| Study material |
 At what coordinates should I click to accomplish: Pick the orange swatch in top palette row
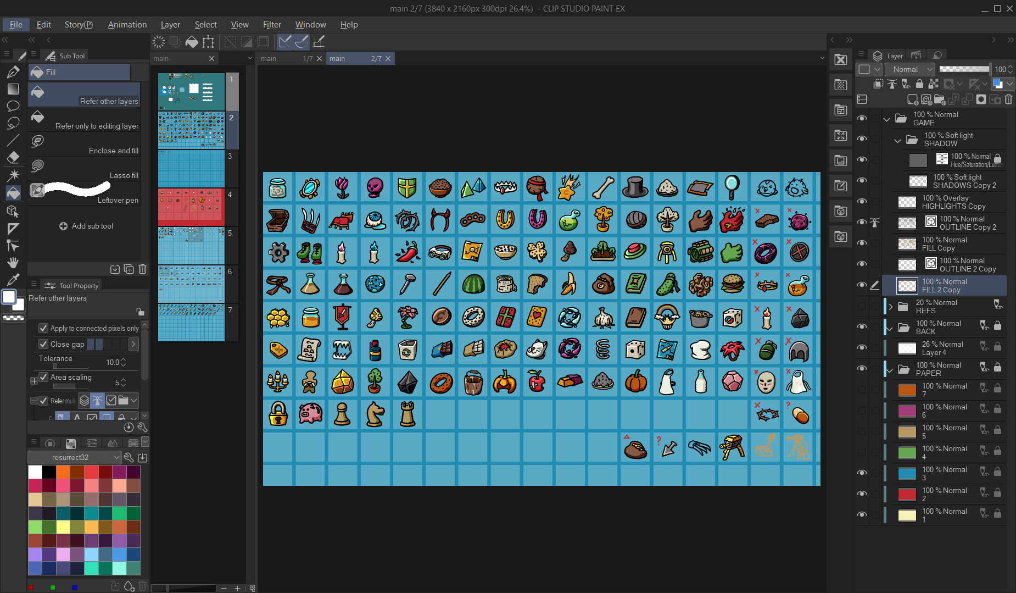pos(63,472)
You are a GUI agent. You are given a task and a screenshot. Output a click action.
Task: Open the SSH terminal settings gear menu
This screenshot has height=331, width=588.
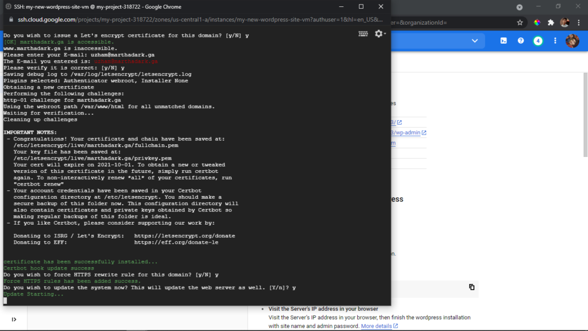pyautogui.click(x=380, y=34)
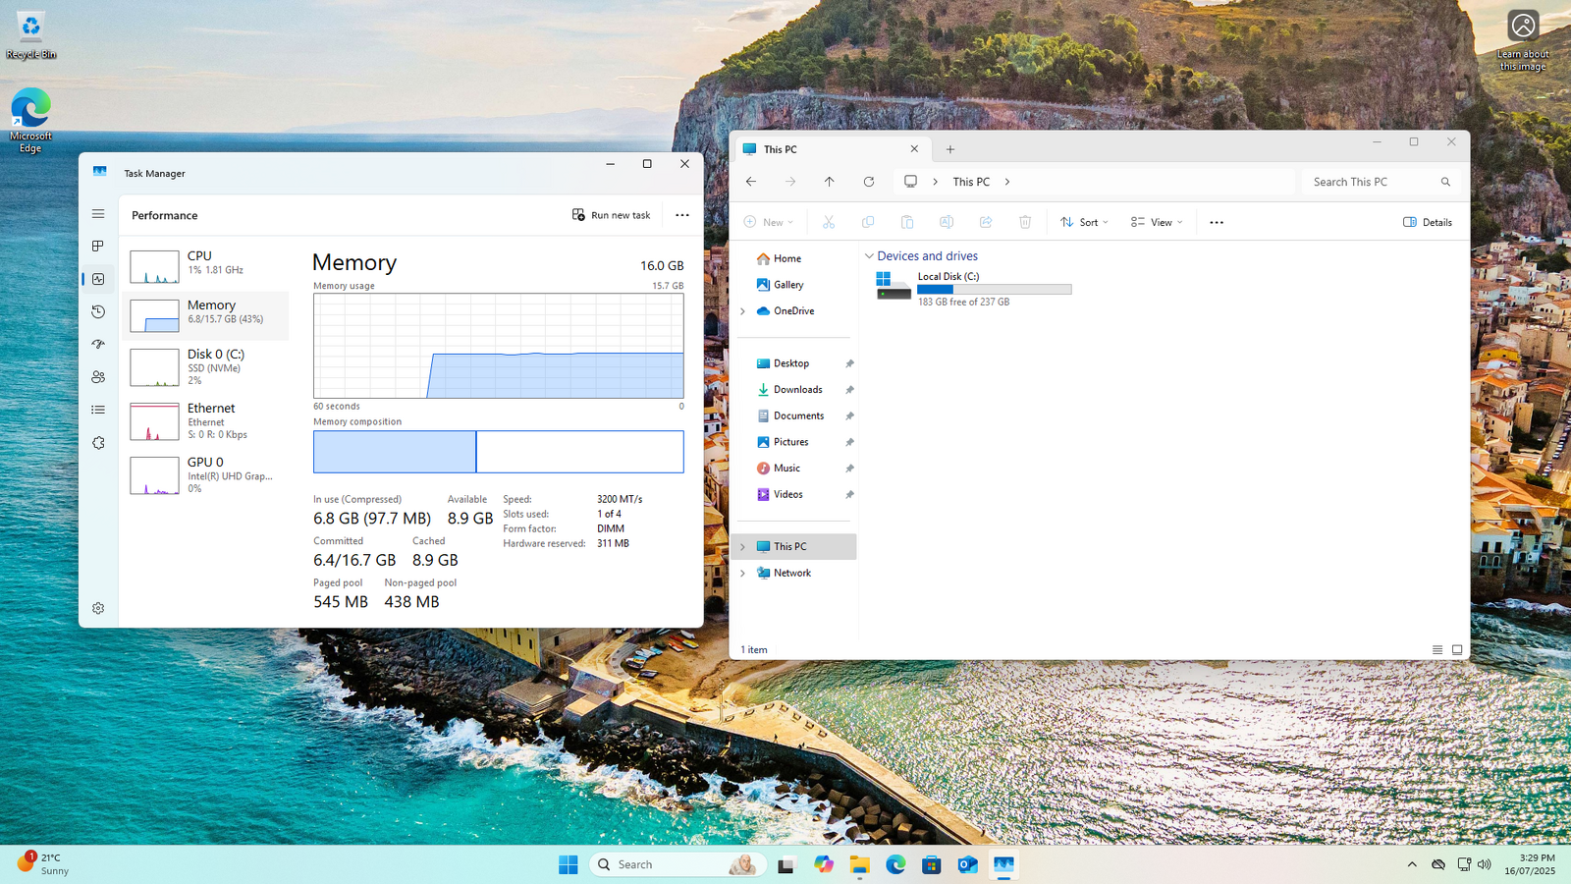Screen dimensions: 1571x884
Task: Open Task Manager settings gear
Action: click(98, 609)
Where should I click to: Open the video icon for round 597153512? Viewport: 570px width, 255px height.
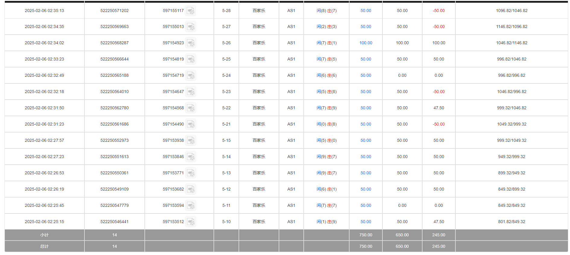tap(190, 222)
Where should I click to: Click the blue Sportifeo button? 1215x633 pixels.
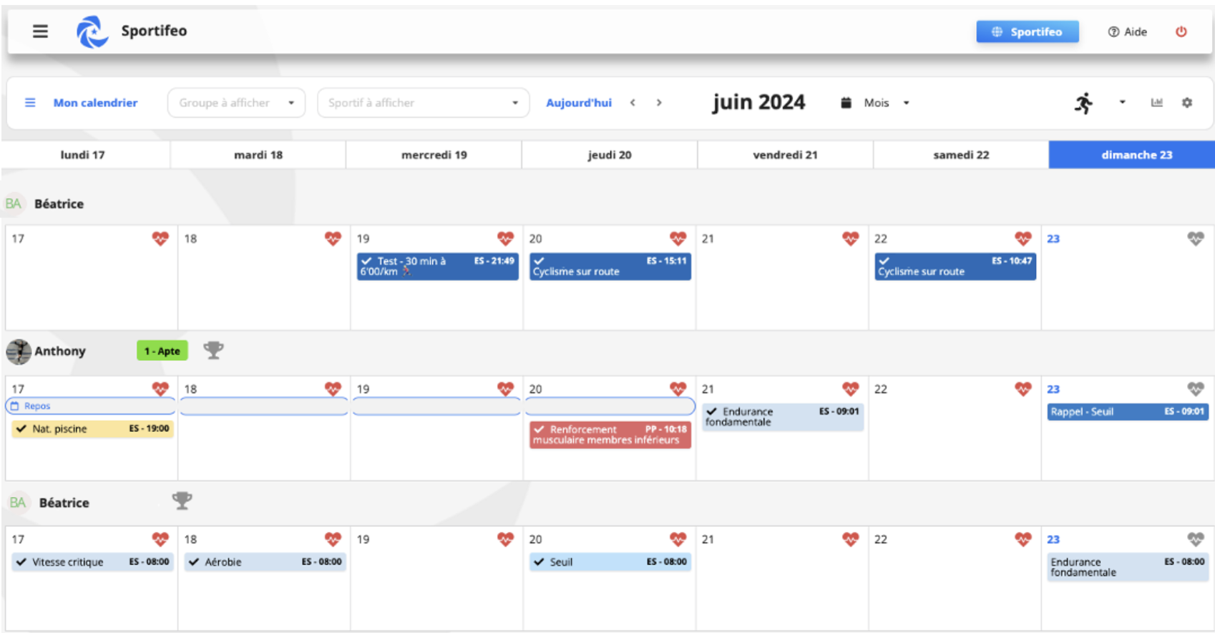[x=1027, y=32]
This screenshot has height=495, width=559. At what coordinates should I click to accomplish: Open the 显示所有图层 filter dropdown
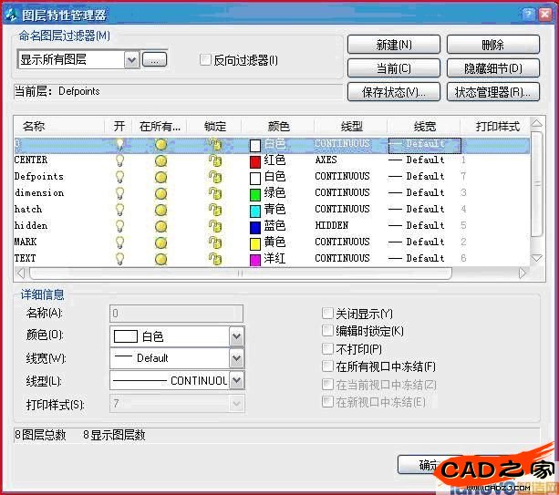click(x=131, y=60)
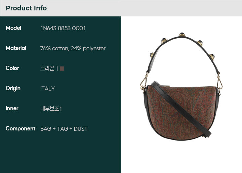Click the Inner label
This screenshot has width=242, height=173.
point(12,109)
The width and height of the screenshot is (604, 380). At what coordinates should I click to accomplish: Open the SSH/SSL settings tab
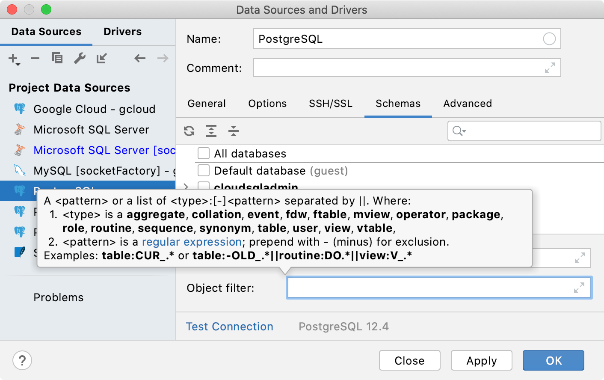pos(330,104)

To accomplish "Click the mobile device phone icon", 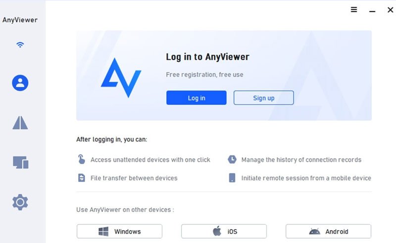I will pos(232,178).
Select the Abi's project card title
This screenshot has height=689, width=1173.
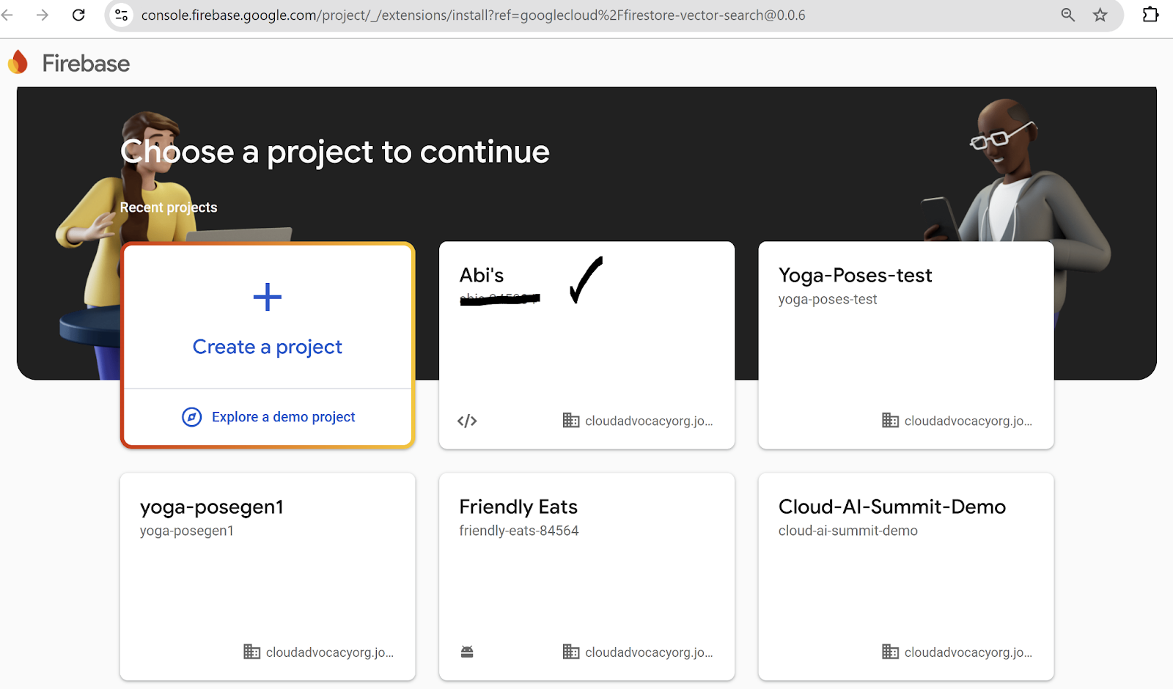coord(482,276)
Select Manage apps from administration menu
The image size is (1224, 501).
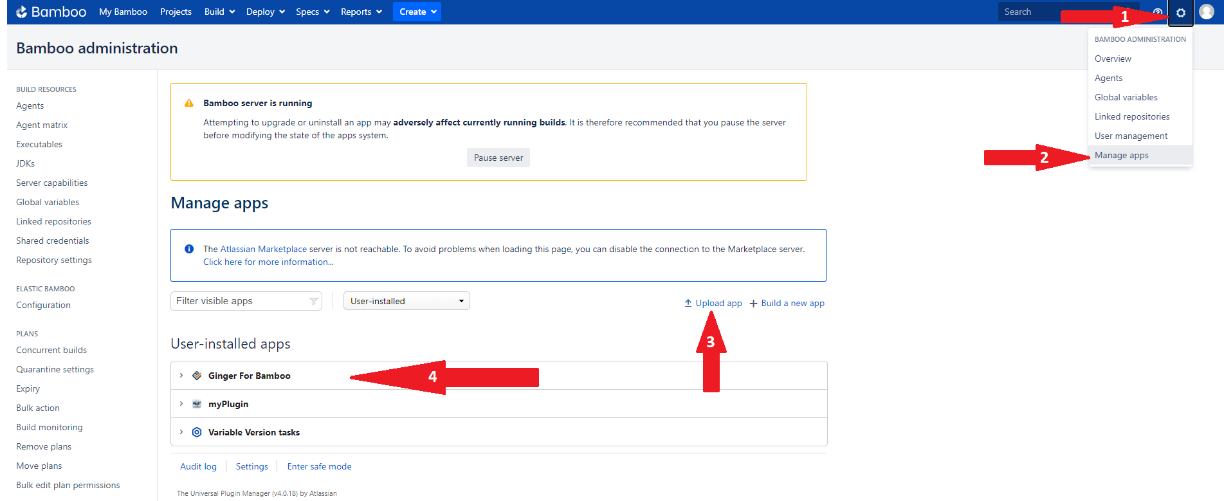[x=1121, y=155]
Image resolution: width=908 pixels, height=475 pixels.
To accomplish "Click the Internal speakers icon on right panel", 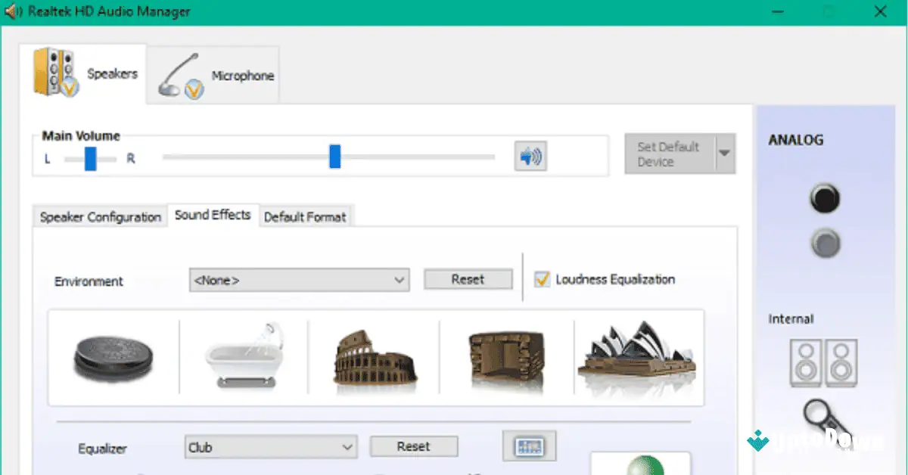I will (825, 362).
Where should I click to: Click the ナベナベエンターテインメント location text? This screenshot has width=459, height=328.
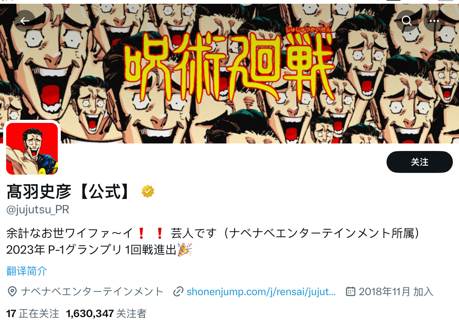pos(92,292)
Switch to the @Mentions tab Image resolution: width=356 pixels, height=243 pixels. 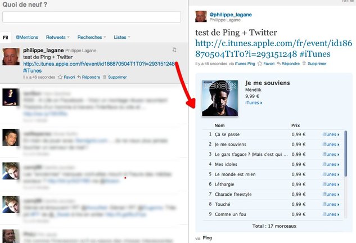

| What you are asked to do |
Each line of the listing that contains the word "menu" must be copied.

| Task result |
Task: Open the SSH terminal settings gear menu
Select Manage apps from administration menu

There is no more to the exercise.